Deddy mulai aktif di dunia teater sekira 1973, ketika dirinya bergabung dengan Teater Remaja Jakarta. Melalui teater inilah Deddy berhasil mengasah kemampuannya berakting. Perjuangan Deddy dalam mengembangkan bakatnya tidak sia-sia. Dalam sebuah ajang festival teater remaja bergengsi yang diselenggarakan di Taman Ismail Marzuki, Deddy berhasil meraih penghargaan sebagai Aktor Terbaik Festival Teater Remaja.
Tidak puas sampai di sana, Deddy ingin lebih memperdalam ilmunya dalam seni peran dengan mengikuti kuliah di Lembaga Pendidikan Kesenian Jakarta (LPKJ) yang kemudian berkembang menjadi Institut Kekesenian Jakarta (IKJ). Sayangnya Deddy menyelesaikan pendidikannya dan hanya mampu bertahan di sana selama dua tahun saja.
Dunia Film Membesarkan Namanya
Langkah Deddy dalam menapaki seni peran, khususnya film dimulai pada 1976. Film pertamanya berjudul “Cinta Abadi” yang disutradarai oleh Wahyu Sihombing – dosennya waktu kuliah di LPKJ. Deddy beruntung saat itu langsung dipercaya sebagai pemeran utamanya.

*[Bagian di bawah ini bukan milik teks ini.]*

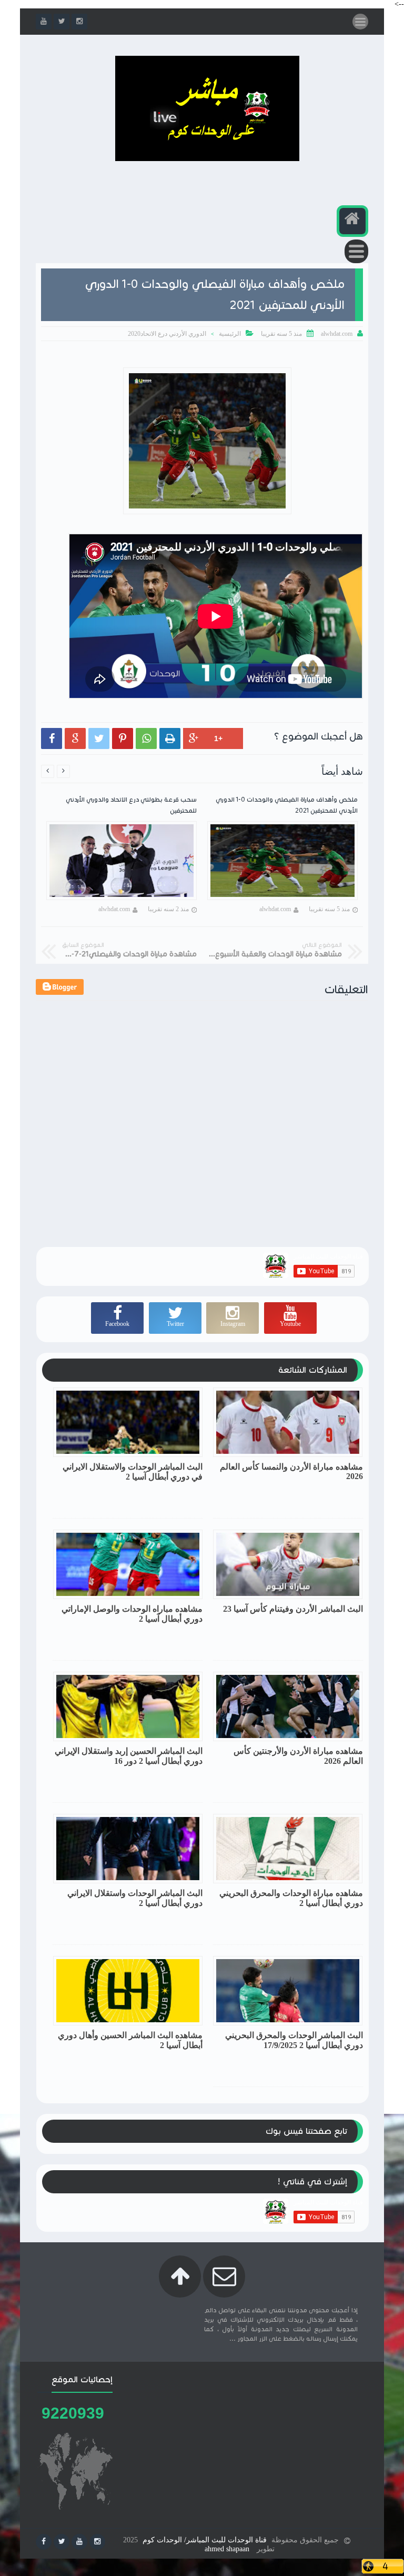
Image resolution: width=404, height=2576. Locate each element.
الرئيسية (230, 333)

Seiring dengan perjalanan waktu, pilihan hidupnya ternyata sangat tepat. Karirnya dalam dunia sinematografi semakin melesat. Penghargaan demi penghargaan terus diraihnya sebagai bukti keberadaannya dalam bidang yang digelutinya tersebut. Terbukti dengan diraihnya 4 Piala Citra sekaligus dalam FF1 1986 dan 1997. Beberapa penghargaannya tersebut diantaranya adalah sebagai Aktor Terbaik FFI 1986 dalam film “Arie Hanggara”. Pemeran Pembantu Terbaik FFI 1986 dalam film “Opera Jakarta” (1986). Aktor Terbaik FFI 1987 dalam film “Naga Bonar” dan Pemeran Pembantu Terbaik FFI 1987 dalam film “Kuberikan Segalanya”.
Aktor kawakan berdarah Betawi ini juga pernah menjadi nominator dalam Festival Film Indonesia (FFI) sebanyak 9 kali, yaitu dalam film: 1) “Bukan Impian Semusim’ (FFI 1982); 2) “Sunan Kalijaga” (FFI 1984); 3) “Saat-Saat Kau Berbaring Di Dadaku” (FFI 1985); 4) “Kerikil Kerikil Tajam” (FFI 1985); 50 “Kejarlah Daku Kau Kutangkap” (FFI 1986); 6) “Ayahku” (FFI 1988); 7) “Putihnya Duka Kelabunya Bahagia” (FFI 1989); 8) “Dua Dari Tiga Lelaki” (FFI 1990) dan; 9) “Jangan Renggut Cintaku” (FFI 1990).
Mendirikan Production House dan Berdakwah Lewat Film
Kesuksesan sebagai aktor film tidak lantas membuat aktor yang pernah bermain di lebih dari 70 judul film layar lebar ini merasa puas. Dia merasa masih ingin mengembangkan dirinya lebih luas lagi. Dia ingin membuat film sendiri sehingga bisa menuangkan ide-ide kreatifnya secara langsung dan bisa diterapkannya.